What Is the Best Position to Pass a Kidney Stone?

The single best position to help pass a kidney stone is lying on the side where the stone is located, with that side facing down. In one study, 88.3% of patients who slept with the stone side down were stone-free at three months, compared to 70% of those who slept with the stone side up. Gravity, increased blood flow to that kidney, and the natural anatomy of the urinary tract all work in your favor when you use positioning strategically.

Why Sleeping Stone-Side Down Works

When you lie on your side, the kidney closest to the mattress receives significantly more blood flow. Research using kidney perfusion scans found that 80% to 90% of people lying on their side had measurably increased blood flow to the lower kidney within just 30 minutes. More blood flowing through the kidney means more urine production on that side, which creates additional pressure to push the stone downward through the ureter, the narrow tube connecting your kidney to your bladder.

The numbers are compelling. Patients who slept with their stone side down were three times more likely to be stone-free than those who slept on the opposite side. So if your stone is in your right kidney or right ureter, sleep on your right side. Left stone, left side down. It’s a simple change that takes advantage of gravity and your body’s own plumbing.

Upright and Moving During the Day

When you’re awake, staying upright and walking is your best bet. The ureter runs roughly vertically when you’re standing, so gravity naturally pulls the stone toward the bladder. Light activity like walking also generates small rhythmic movements that can help nudge a stone along. Sitting still for long stretches works against you because the stone has less mechanical encouragement to move.

You don’t need to power walk or exercise intensely. Gentle, sustained movement throughout the day is more useful than short bursts of vigorous activity, especially since kidney stone pain can make anything strenuous miserable. Even pacing around your home counts.

How Gravity Affects Stone Movement

Gravity has a measurable effect on how stones travel. In laboratory models simulating the ureter, researchers found that even a small angle of incline dramatically changed how far a stone could drift backward (away from the bladder). At a flat angle, a stone could move 10 centimeters in under 8 seconds. At just a 20-degree incline, the stone barely moved beyond 1 to 2 centimeters, even after a full minute. At 40 degrees, movement dropped to less than 1 centimeter.

This research was done in the context of surgical stone treatment, but the principle applies to natural passage too: keeping your body positioned so the stone has a downhill path makes a real difference. Standing, walking, and sleeping on the affected side all tilt the odds in gravity’s favor.

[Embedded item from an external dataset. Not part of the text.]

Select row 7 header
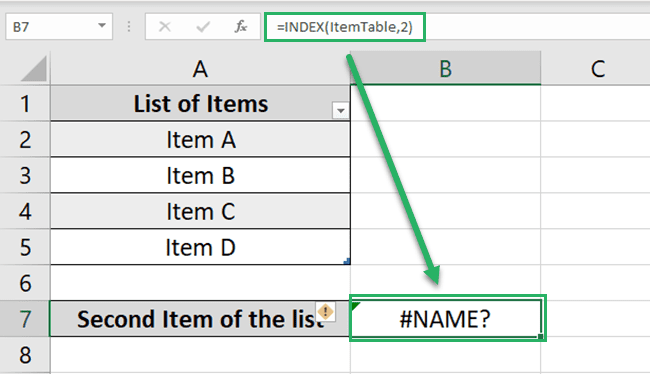Screen dimensions: 650x374 [x=25, y=318]
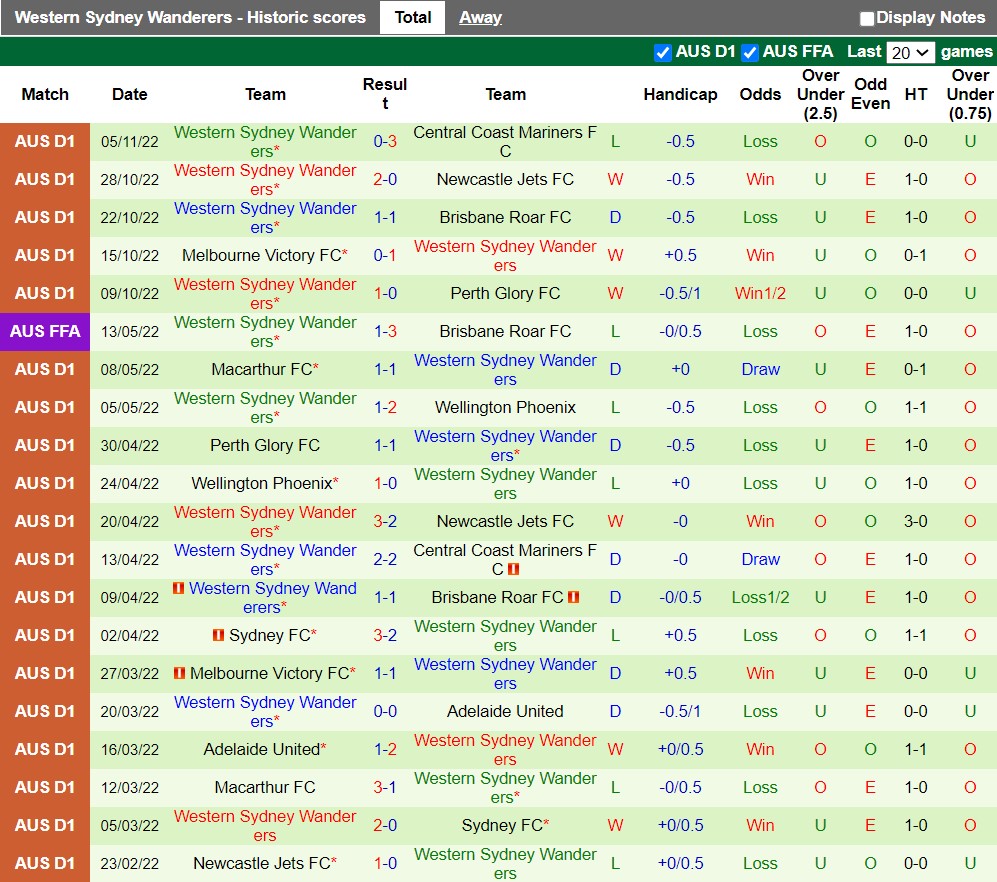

Positions That Help With Pain

Kidney stone pain comes in waves as the ureter squeezes and spasms around the stone. During an intense episode, most people instinctively curl up or shift positions constantly, trying to find relief. There’s no single pain-relieving position that works for everyone, but a few approaches tend to help.

Lying on your affected side with your knees drawn slightly toward your chest can reduce tension on the ureter. Some people find that rocking gently between positions provides brief relief during spasms. A warm compress or heating pad on the flank (the area between your ribs and hip on the side of the stone) can relax the surrounding muscles and ease cramping, regardless of which position you’re in.

Staying hydrated is just as important as positioning. Drinking enough water to produce clear or light yellow urine keeps steady pressure behind the stone. Dehydration slows urine output and gives the stone less push.

Medications That Complement Positioning

For stones in the lower portion of the ureter (closest to the bladder), doctors sometimes prescribe a muscle-relaxing medication that loosens the walls of the ureter, making it easier for the stone to slide through. In studies, patients taking this medication passed their stones in an average of about 10 days, compared to nearly 14 days without it. They also needed roughly 40% less pain medication during the process.

Combining this kind of medical support with smart positioning gives you the fastest path to passing a stone at home. The medication relaxes the tube, gravity and blood flow push the stone, and hydration keeps everything moving.

What Size Stones Can You Pass at Home

Stones smaller than 5 millimeters (about the width of a pencil eraser) pass on their own the majority of the time. Stones between 5 and 10 millimeters sometimes pass, but the odds drop significantly as size increases. Stones larger than 10 millimeters rarely pass without medical intervention.

The location of the stone also matters. A stone that has already traveled to the lower ureter, near the bladder, is much more likely to pass than one still lodged near the kidney. Your doctor can tell you both the size and location from imaging, which gives you a realistic sense of whether positioning and hydration are likely to be enough.

Signs That Positioning Alone Isn’t Enough

Most kidney stones pass within a few days to a few weeks with conservative measures. But certain symptoms signal that the situation has become more serious. Fever or chills alongside stone pain can indicate an infection building behind the blockage, which requires prompt treatment. Persistent vomiting that prevents you from keeping fluids down undermines the hydration strategy and can lead to dehydration. Pain that remains severe despite over-the-counter relief, or complete inability to urinate, are also signals that the stone may need to be removed rather than waited out.

If your stone hasn’t moved after four to six weeks of conservative management, most urologists will recommend a procedure rather than continued waiting, since prolonged blockage can damage the kidney over time.